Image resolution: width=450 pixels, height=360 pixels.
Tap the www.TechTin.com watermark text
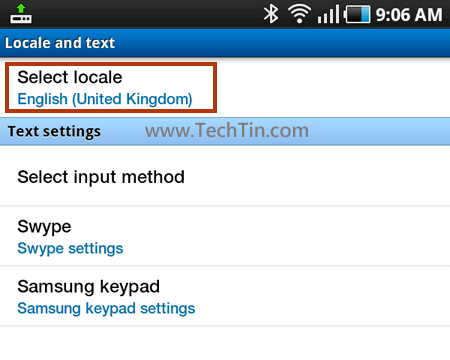(x=227, y=130)
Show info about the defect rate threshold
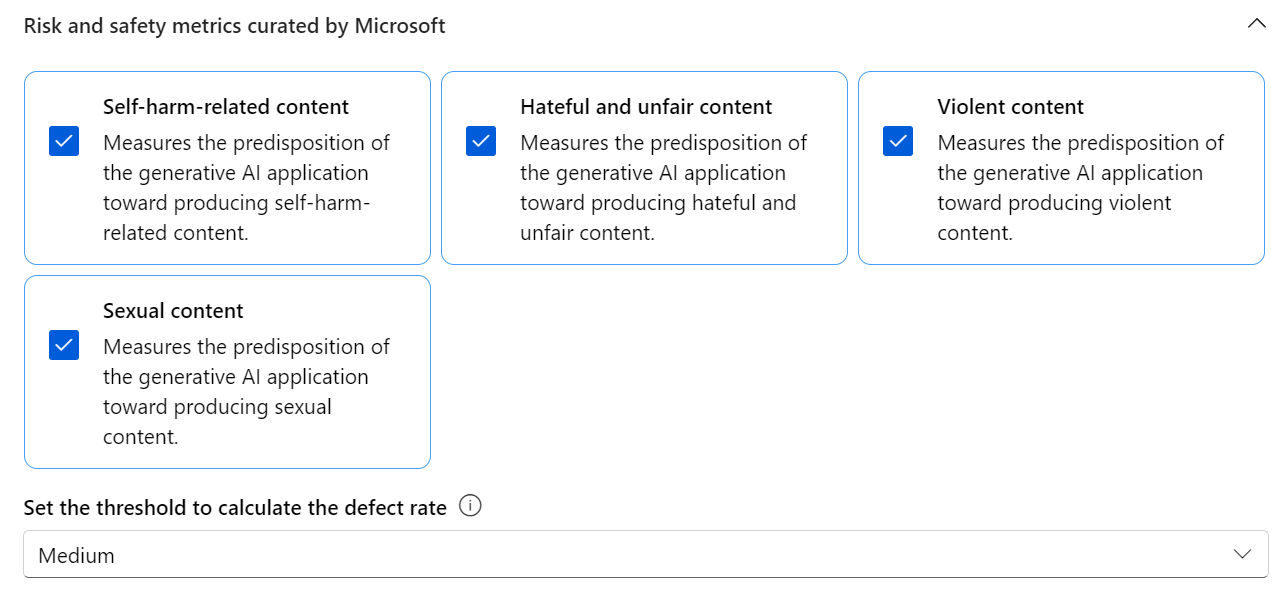Screen dimensions: 1279x591 [x=470, y=506]
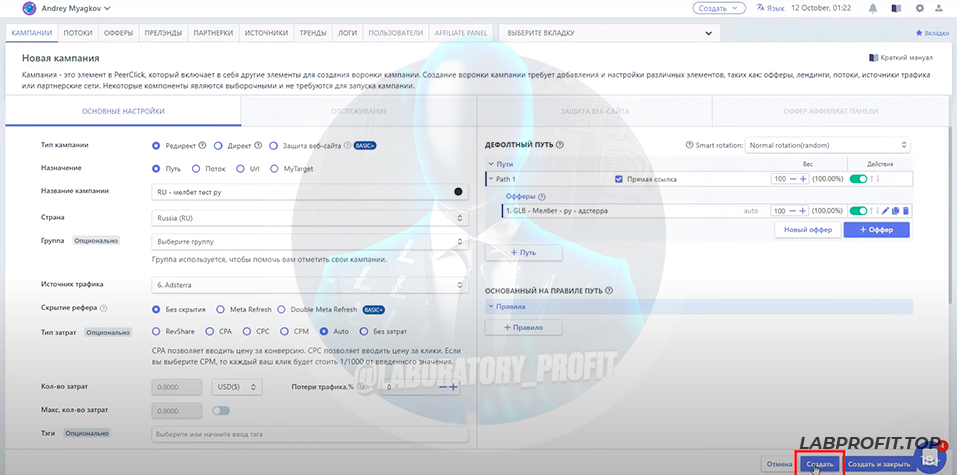
Task: Open the settings gear icon
Action: [x=919, y=8]
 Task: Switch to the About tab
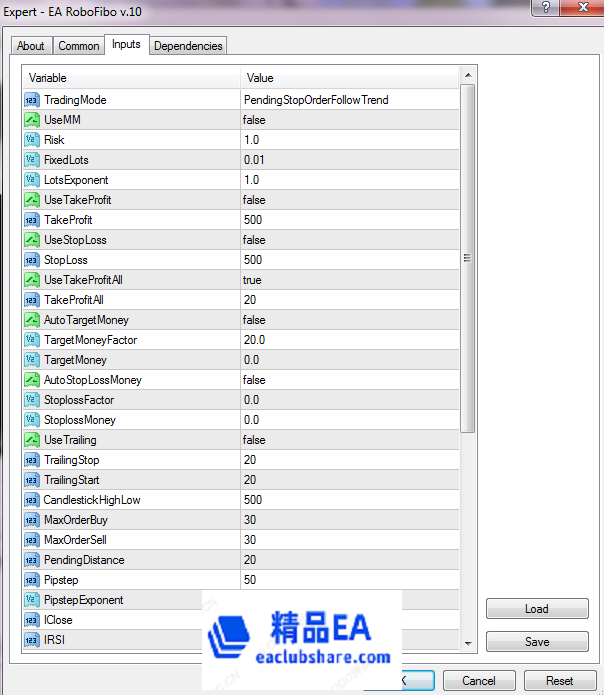tap(31, 46)
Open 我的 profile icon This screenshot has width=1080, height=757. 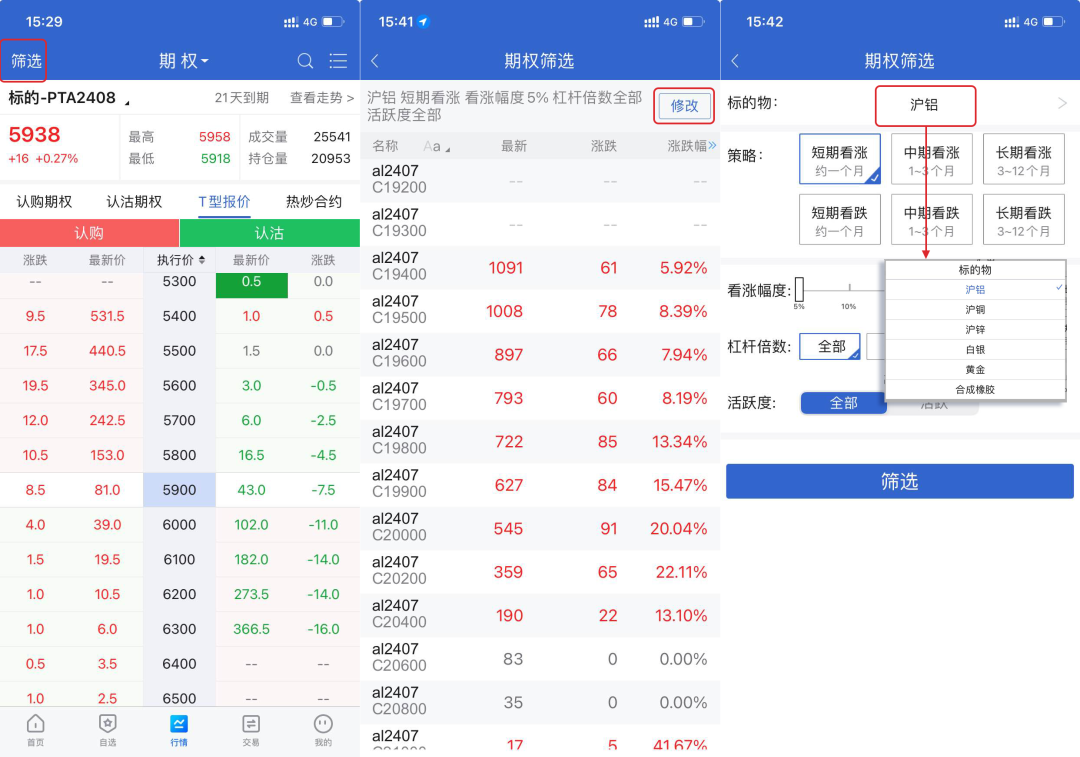(x=323, y=729)
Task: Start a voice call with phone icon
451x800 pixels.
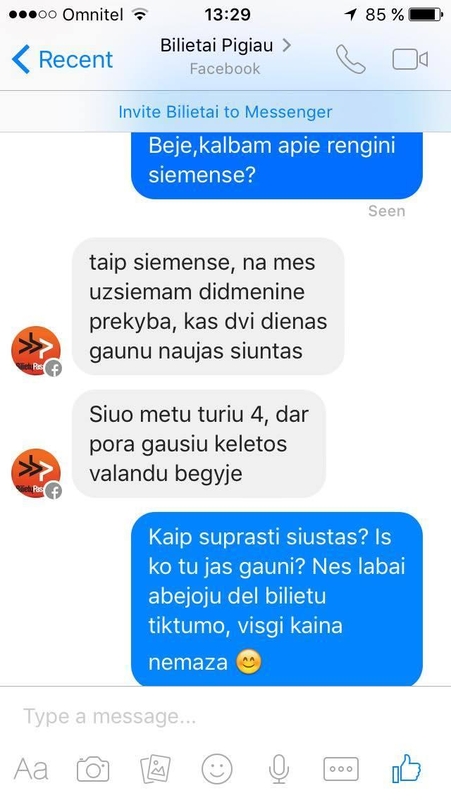Action: 350,60
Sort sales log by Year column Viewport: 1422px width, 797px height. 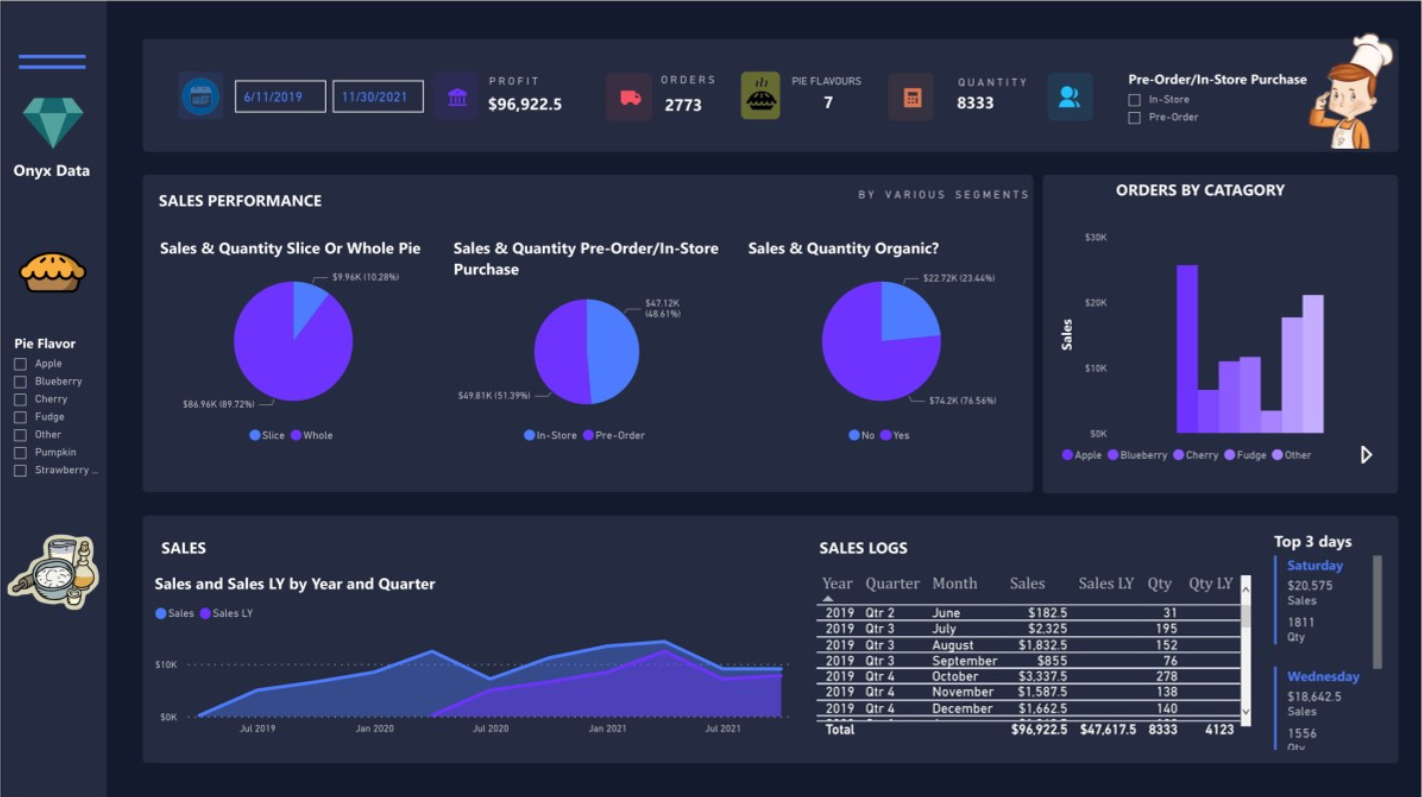point(837,584)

-------------------------

Task directions: Return each line from the items above that contains the string "pixels".

Full response:
Image resolution: width=450 pixels, height=360 pixels.
451x800 pixels.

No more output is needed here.